#### What needs to be done
Tell me how many lines in the data below hold the string "agent", and say nothing else.

----- Data extract -----

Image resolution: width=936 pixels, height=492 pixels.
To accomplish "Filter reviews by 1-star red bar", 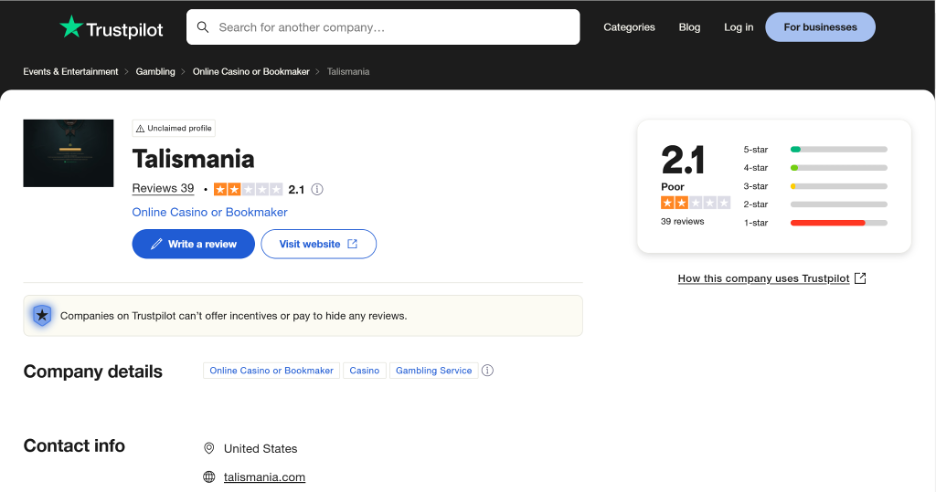I will click(815, 223).
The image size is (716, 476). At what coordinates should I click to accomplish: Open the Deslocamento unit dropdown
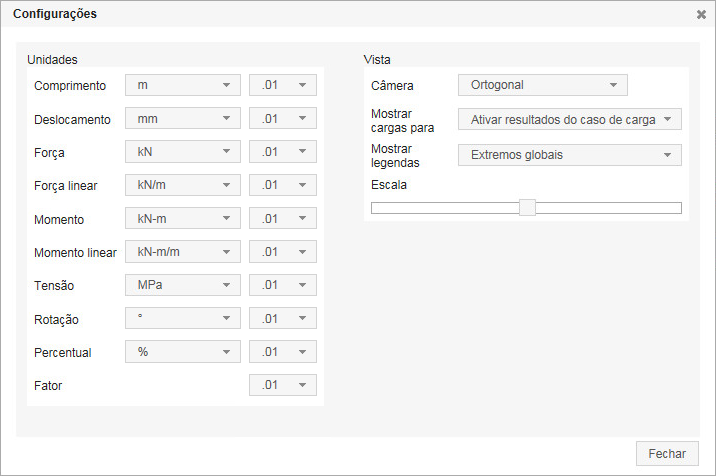183,119
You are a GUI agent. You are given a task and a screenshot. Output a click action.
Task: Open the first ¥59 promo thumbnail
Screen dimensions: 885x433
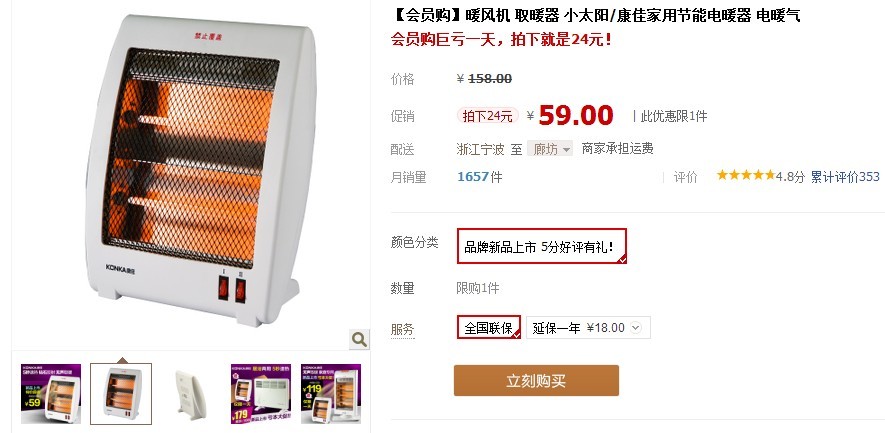pos(51,393)
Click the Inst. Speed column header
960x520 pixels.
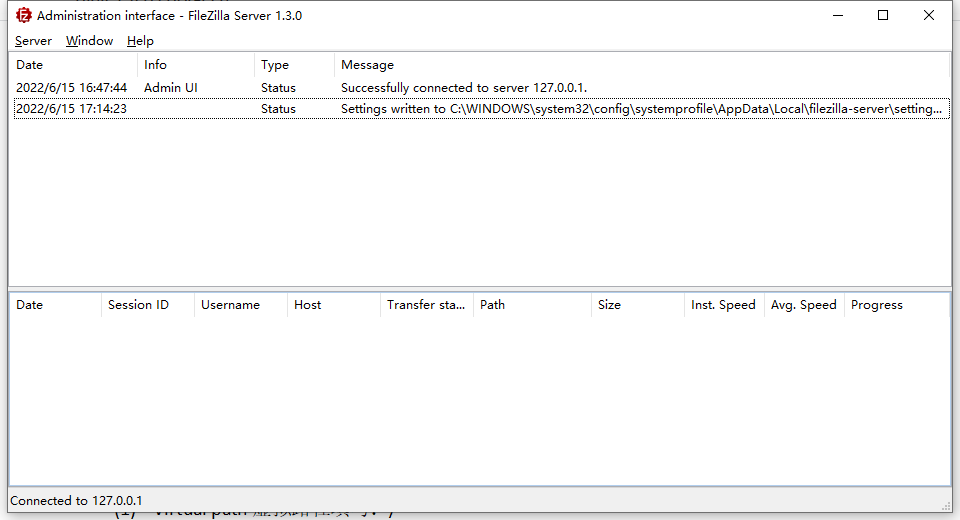(723, 305)
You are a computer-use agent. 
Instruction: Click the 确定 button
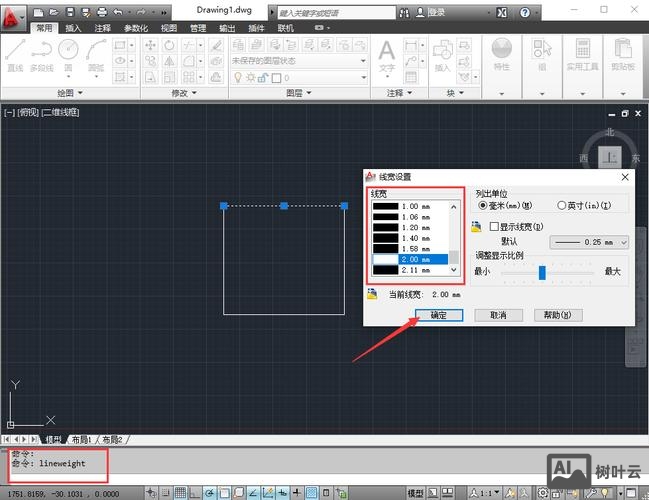pyautogui.click(x=439, y=315)
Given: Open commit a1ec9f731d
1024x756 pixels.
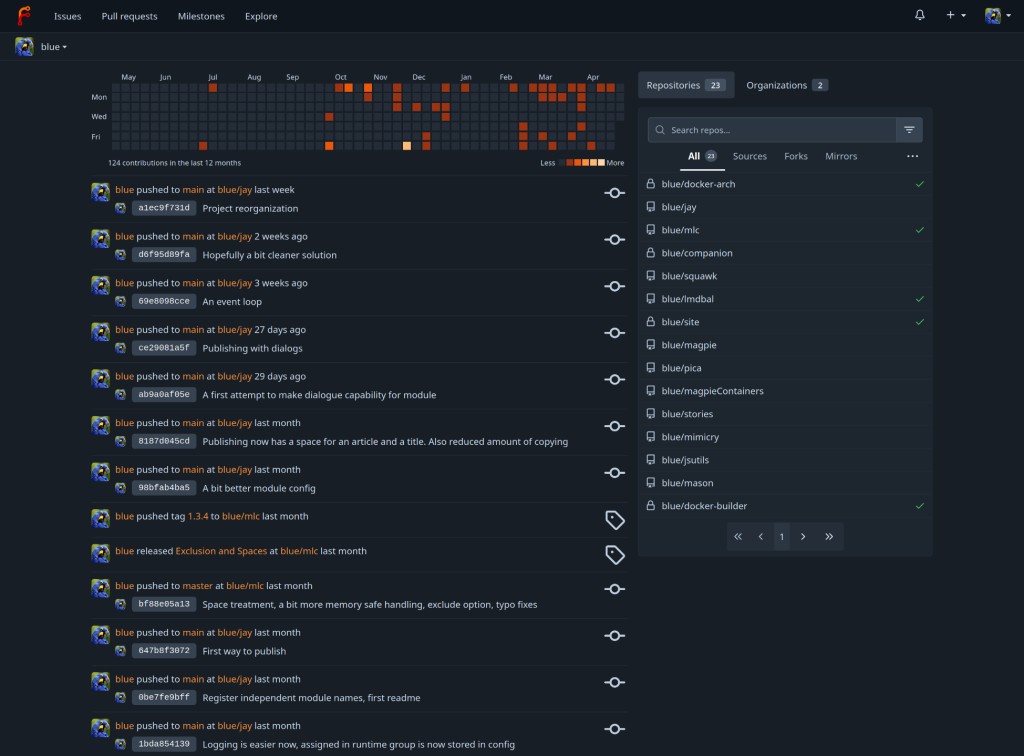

-----

#### Written reply
2